Thursday, March 19, 2009

2 grand? How about 20 bucks?

Ha!

I've been having a recent bit of difficulty with our pipette pullers in the lab. Well, pulling program parameter searching is no news to any of the l33t electrophysiologists who frequent this blog. We've all been there, and we'll all surely revisit that terrible state of being.

But not too long ago one of the pullers started making a horrible noise when switched on, as the cooling fan must have lost a ball bearing. The company service folks were in the area for the recent Biophysical meeting (how was it Dr. Samways?), and made a swing through the lab. They offered to refurbish the whole thing and replace the fan for $2000. Not a pressing issue, but apparently as the heat builds up inside the puller, it would slowly dim the display, making it hard to edit programs.

Economic times being what they are, we demurred. Which is a good thing, because when we pulled the front panel off that sucker, the fan was just a 92 mm fan like you'd have in your computer. So we got one of those, pulled out the old dead one, and slipped in the new. Voila! And while we were at it, we got rid of the decade plus layer of dust in that thing.

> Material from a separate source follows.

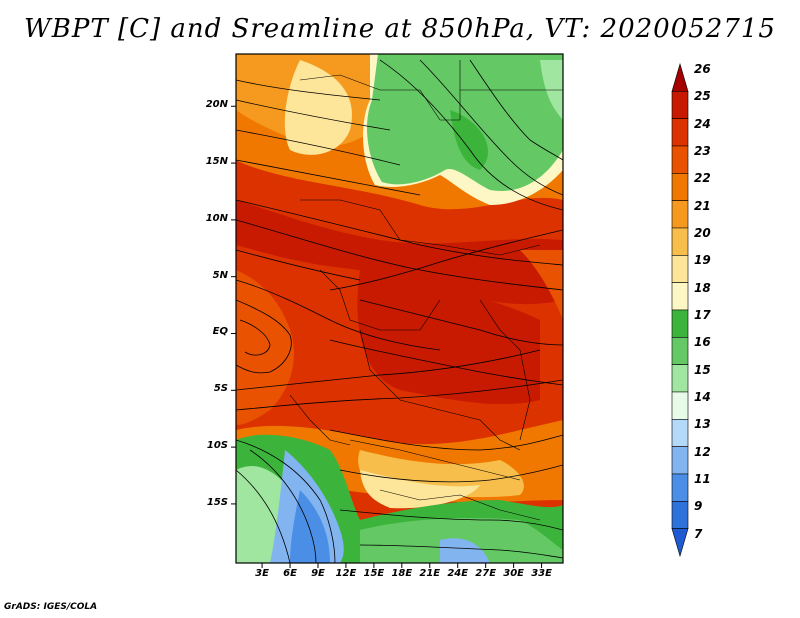 This screenshot has height=618, width=800. What do you see at coordinates (702, 397) in the screenshot?
I see `colorbar-label: 14` at bounding box center [702, 397].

Still though, I miss the old P-84 I used in my thesis lab.

8 comments:

Dr. A said...

I heart frugal science! Well done!

Dr. A said...

PS: Methinks you need to post some pipette pulling photos! Sounds too cool..

Nat Blair said...

THanks Dr. A!

And you want pictures of the whole pulling process, or just the guts we ripped out?

I do actually have a series of posts on assorted electrophysiology topics, in varying degrees of completion.

And they might actually see the light of day, now that the daughter slept through the night last night!

Dr. A said...

Hurray for babies sleeping! I am interested in the pulling process.. searched online but did not find many cool photos.

Dr. Jekyll and Mrs. Hyde said...

Ace! And now I have learned a little something. I'm bringing this up next time someone tells me blogging is a waste of time. Impressive lab mojo, sir.

Nat Blair said...

@Dr. A - Ok, I'll bring the camera to lab next week and take some pics. I'll warn you though that pulling pipettes for electrophysiologists is somewhat analogous to minipreps for the molecular biologist: a necessary step to more interesting things. And something that the initiate takes time to learn, but that the master doesn't need to think too much about.

@Dr. Jekyll - I guess it's lab mojo, but the willingness to rip stuff open and muck around hasn't always served me well. There was the time when, in some cockamamie rigamarole of electrical connections, I literally blew up an integrated circuit chip in a computer power supply. There was smoke, there was pop, there were pieces of the chip on the floor. Lucky I didn't kill the computer, the light source, or myself.

Still though, sometimes you just gotta give it a try!

Daimo said...

"I'll warn you though that pulling pipettes for electrophysiologists is somewhat analogous to minipreps for the molecular biologist"

Nonsense, it's art!

You should definitely put some patch clamp methodological stuff on this blog. Represent, and all that.

Biophys was decent. I would have like to see a bit more of Boston, but the weather wasn't really conducive to sightseeing.

Nat Blair said...

@DSKS - Well, I agree it is an art, but it's kinda like practicing scales for a musician. And I do take some pride in a perfectly pulled pipette, as I do with a nice miniprep/restriction digest/gel.

And I'm not sure what the meeting organizers are thinking coming to Boston in February. This is not one of our better months.